Ntvnews.id, Jakarta - Menteri Transmigrasi (Mentrans) Muhammad Iftitah Sulaiman Suryanagara, memperkenalkan paradigma baru dalam program transmigrasi di Indonesia. Tak ingin lagi sekadar memindahkan penduduk, pemerintah kini fokus pada penciptaan ekosistem ekonomi terlebih dahulu agar para transmigran tidak hanya datang, tetapi juga betah dan sejahtera.
Menteri menggunakan analogi kuno yang sederhana dan mendalam yakni: “Ada Gula Ada Semut.” Dimana pepatah tersebut kini diubah menjadi kita yang mencetak pabrik gula sendiri agar semut tersebut datang.
“Strategi kami untuk menciptakan ekosistem ekonomi baru itu adalah ada gula ada semut. Kalau dulu kami memindahkan semut, ya, semut kalau tidak ada gulanya dia tidak betah, lalu balik lagi (ke daerah asal). Nah, sekarang kami mencetak gulanya,” ujar Mentrans di kawasan Jakarta, 26 Mei 2026.
Sebagai contoh nyata, Menteri menyoroti Kawasan Transmigrasi Melolo yang selama ini terbelenggu angka kemiskinan tinggi mencapai 32 persen. Penyebab utamanya adalah tanah yang tandus dan tidak adanya sumber pendapatan bagi warga setempat.
Namun, lewat riset mendalam, ditemukan fakta bahwa lahan kering di bawah garis khatulistiwa tersebut justru sangat cocok untuk ditanami tebu. Masalahnya, tanah di Melolo didominasi oleh bebatuan yang sulit diolah.
“Problem datang, bagaimana menanam tebu di tanah yang berbatu? Dengan ilmu pengetahuan dan teknologi, kami mengadopsi cara dari industri pertambangan. Batu-batu tersebut dipecah dan dipisahkan dari tanahnya, sehingga yang tersisa adalah tanah subur yang siap tanam,” jelasnya.

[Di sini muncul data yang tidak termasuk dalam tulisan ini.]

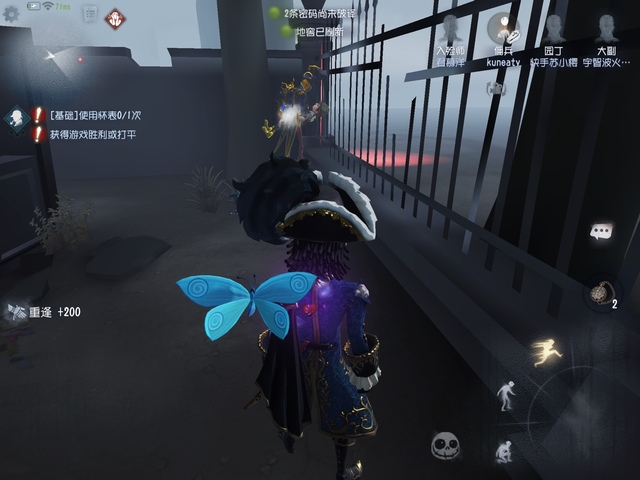Open the quick chat speech bubble
This screenshot has height=480, width=640.
pyautogui.click(x=601, y=232)
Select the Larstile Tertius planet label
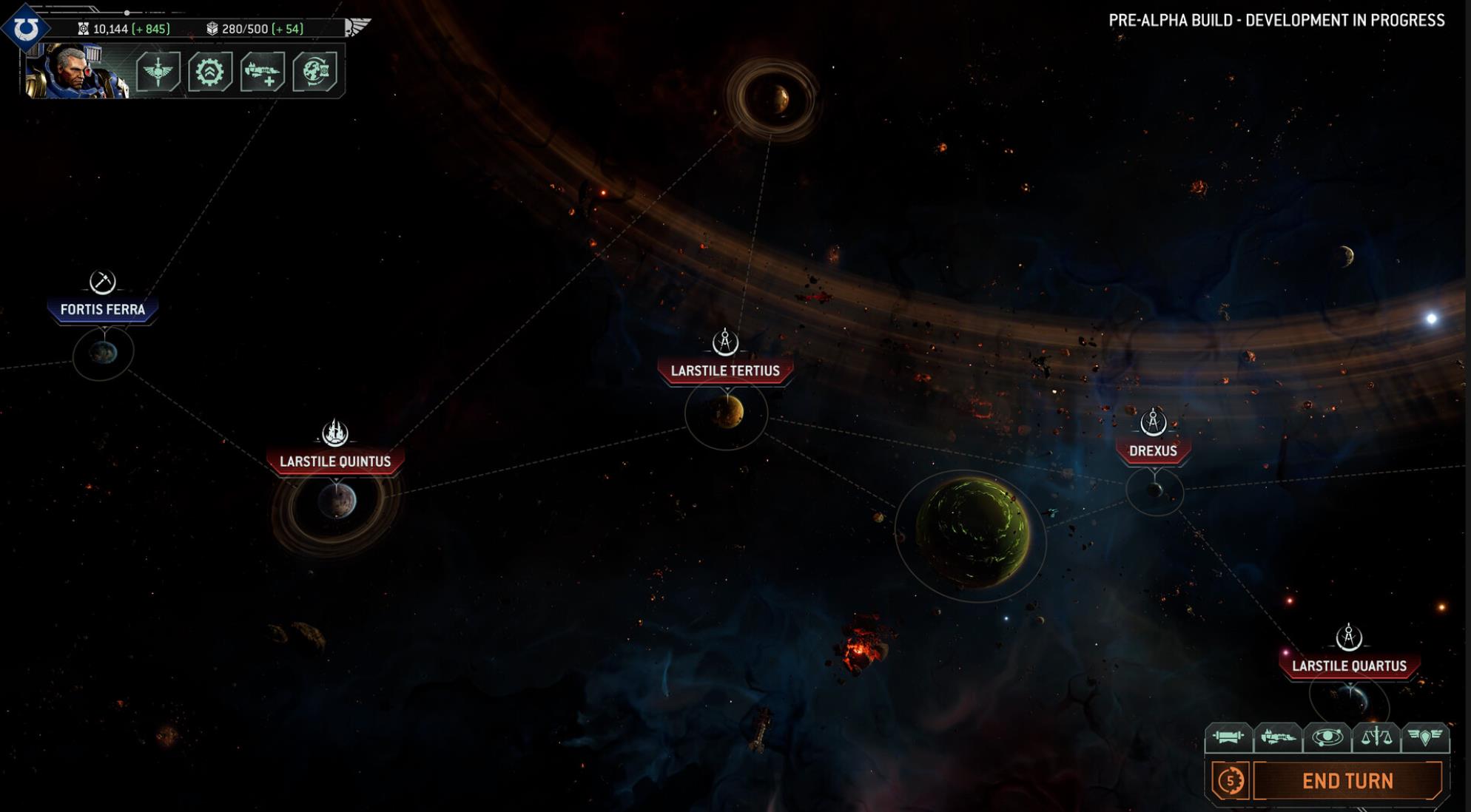The width and height of the screenshot is (1471, 812). [725, 371]
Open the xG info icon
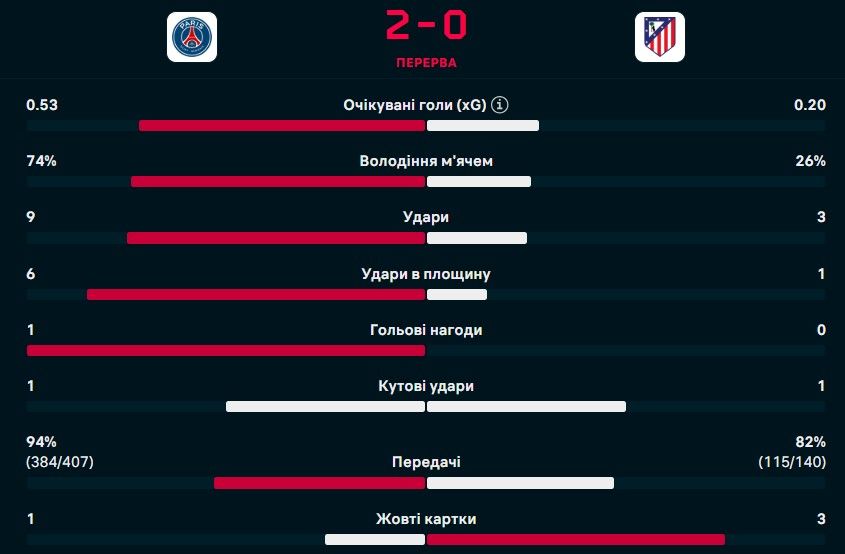Screen dimensions: 845x554 [501, 105]
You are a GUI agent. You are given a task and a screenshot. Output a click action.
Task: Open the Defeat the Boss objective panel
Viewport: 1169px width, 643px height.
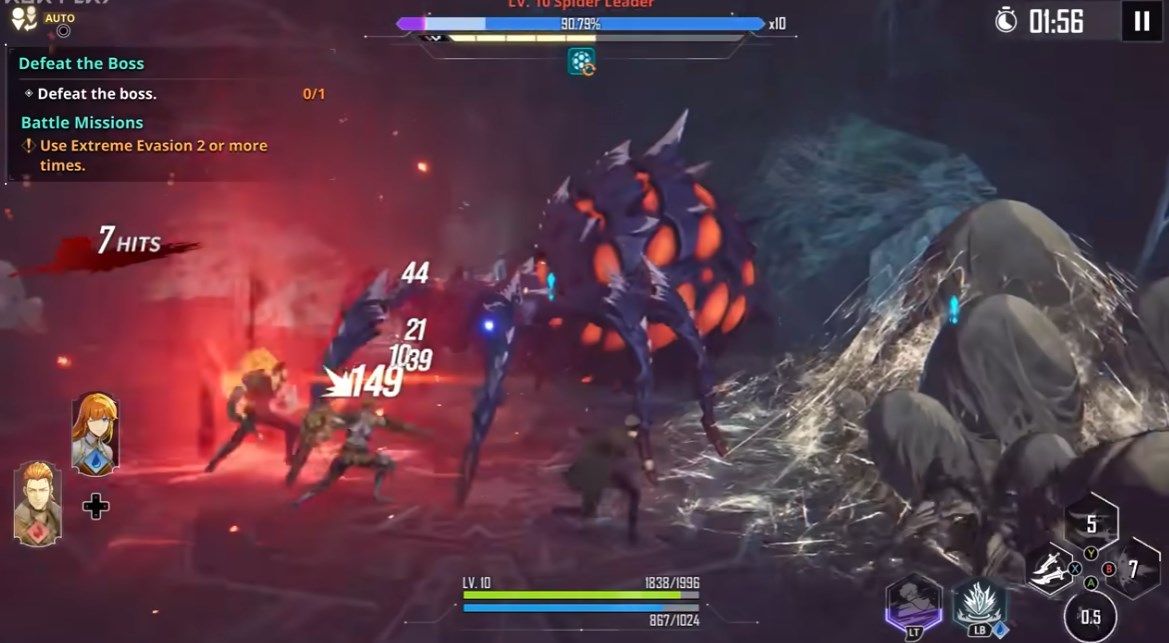[81, 63]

Meski secara kalkulasi ekonomi awal membutuhkan investasi teknologi, langkah ini dinilai jauh lebih efektif untuk jangka panjang guna mengubah daerah tertinggal menjadi lumbung industri.

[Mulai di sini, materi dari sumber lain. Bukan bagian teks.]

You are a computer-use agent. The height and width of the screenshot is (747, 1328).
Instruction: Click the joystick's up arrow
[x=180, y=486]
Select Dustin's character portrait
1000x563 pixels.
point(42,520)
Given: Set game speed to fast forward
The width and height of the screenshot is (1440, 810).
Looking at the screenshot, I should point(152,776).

Guna menyukseskan visi ini, Kementerian Transmigrasi menerjunkan Tim Ekspedisi Patriot. Tim ini memiliki misi khusus sebagai unit 'pencari gula' yang nantinya akan disebar di pelosok Indonesia.
Mereka ditugaskan untuk mengidentifikasi potensi ekonomi di kawasan transmigrasi, mulai dari kecocokan lahan hingga komoditas unggulan yang bisa dikembangkan.

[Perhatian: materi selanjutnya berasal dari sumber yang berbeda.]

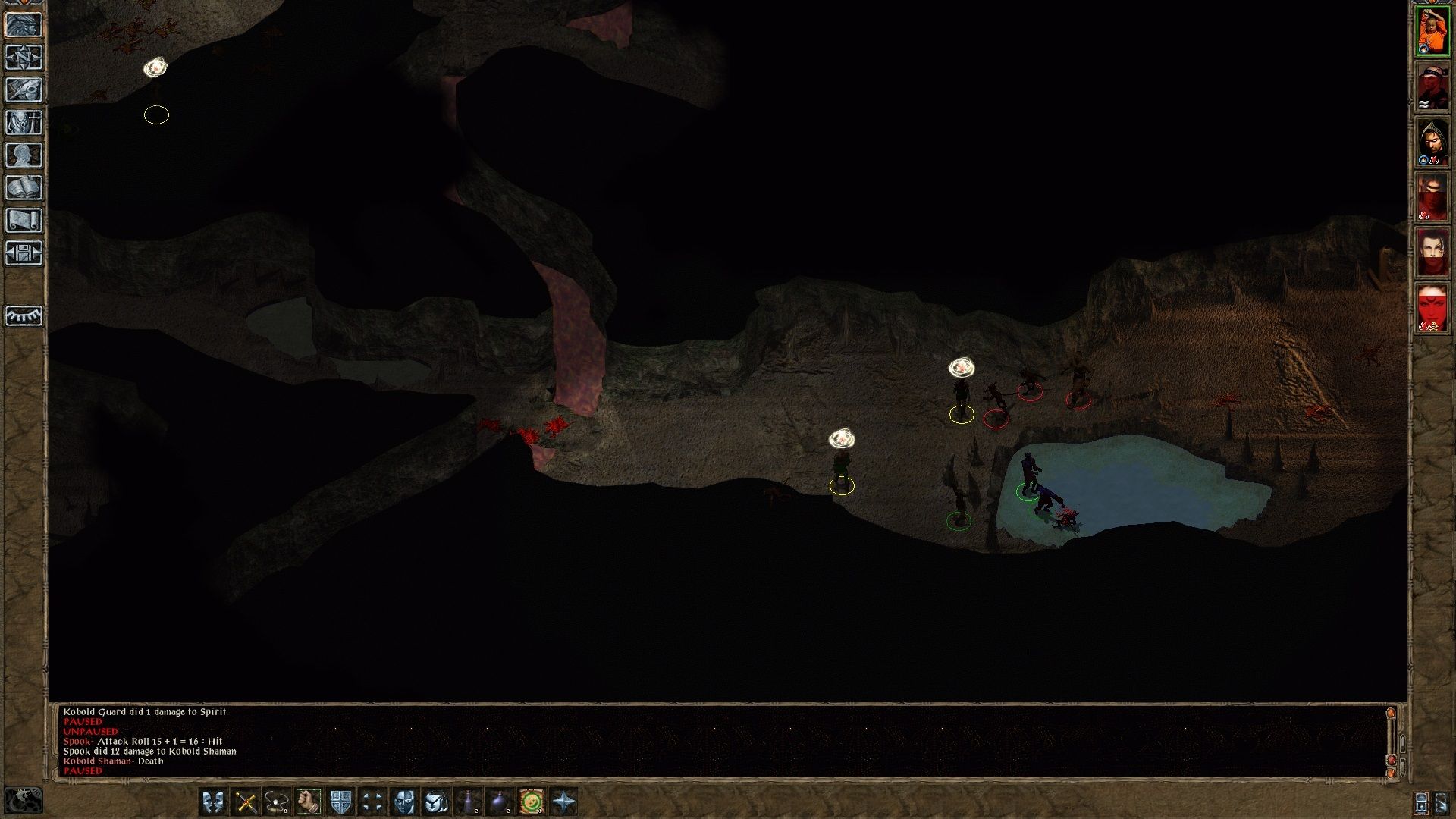Activate the cross-shield ability button
Screen dimensions: 1456x819
tap(340, 802)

“Jadi yang diharapkan dari Tim Ekspedisi Patriot, pertama mereka menemukan potensi gulanya. Minimal, mereka tahu di mana harus menanam tebu atau komoditas lainnya. Analogi ini adalah kenyataan yang sedang kami kerjakan,” tegasnya.
Melalui strategi mencetak gula, pemerintah optimistis program transmigrasi tidak lagi dianggap sebagai program pembuangan penduduk ke daerah terisolasi. Sebaliknya, transmigrasi akan menjadi motor penggerak ekonomi nasional yang berbasis pada kekuatan lokal dan sentuhan teknologi.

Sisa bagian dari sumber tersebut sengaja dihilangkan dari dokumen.